In Spain, an accuser files a complaint with the local court, in this case in Palma, and the presiding judge decides whether to take the case further. The Palma court said that the claim is still being processed and that, therefore, an investigating judge had not been assigned.
The Triades, a Panamanian flag merchant ship owned by the Greek shipping company Newport SA, docked in the Turkish port of Dortyol on Monday.
Newport refused to comment. Reuters could not contact the captain of the Triades through the company, who refused to give his contact details, or through the port authorities of Dortyol.
Reuters spoke with Ibrahim Ozen, general manager of Global Container Line, a company that provides information on the activities of the port, for contact with the ship.
Ozen said Thursday he would try to contact someone in Triades, but he did not answer any more questions.
A spokeswoman for the Open Arms reported that Josepha would not answer any more questions due to the lawsuit.

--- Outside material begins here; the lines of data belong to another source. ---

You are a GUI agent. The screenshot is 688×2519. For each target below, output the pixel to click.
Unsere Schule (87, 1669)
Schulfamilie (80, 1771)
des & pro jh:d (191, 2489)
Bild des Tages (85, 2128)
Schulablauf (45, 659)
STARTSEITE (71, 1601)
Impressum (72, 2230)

Camps said radio traffic between the Triades and the Libyan coast guard showed that the ship’s crew had seen the raft but did not provide help. I heard the radio exchange between the Triades and the Coast Guard, which corroborates Camps’ version.
Camps also accused Italy and Malta of refusing to allow the Open Arms to land after the rescue, forcing a much longer trip to Spain.

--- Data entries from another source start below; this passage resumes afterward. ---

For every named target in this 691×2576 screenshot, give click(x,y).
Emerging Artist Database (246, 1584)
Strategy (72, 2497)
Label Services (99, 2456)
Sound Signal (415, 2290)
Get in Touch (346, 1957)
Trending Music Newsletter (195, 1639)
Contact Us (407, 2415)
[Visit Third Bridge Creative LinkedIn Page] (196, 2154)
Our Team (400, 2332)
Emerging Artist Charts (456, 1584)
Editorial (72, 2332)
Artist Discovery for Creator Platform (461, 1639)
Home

Italy said things were not like that and accused the charity of lying about the circumstances of the rescue.
Camps, citing Josepha’s account, said the Libyan coast guard had abandoned the three migrants in the midst of the ravaged remains of the raft because they refused to board the patrol.
The Libyan coast guard denied having left the raft at sea. “It is not in our religion, our ethics or our conduct to abandon human lives at sea,” the maritime authority said in a statement in which it also questioned Camps’ version of the events.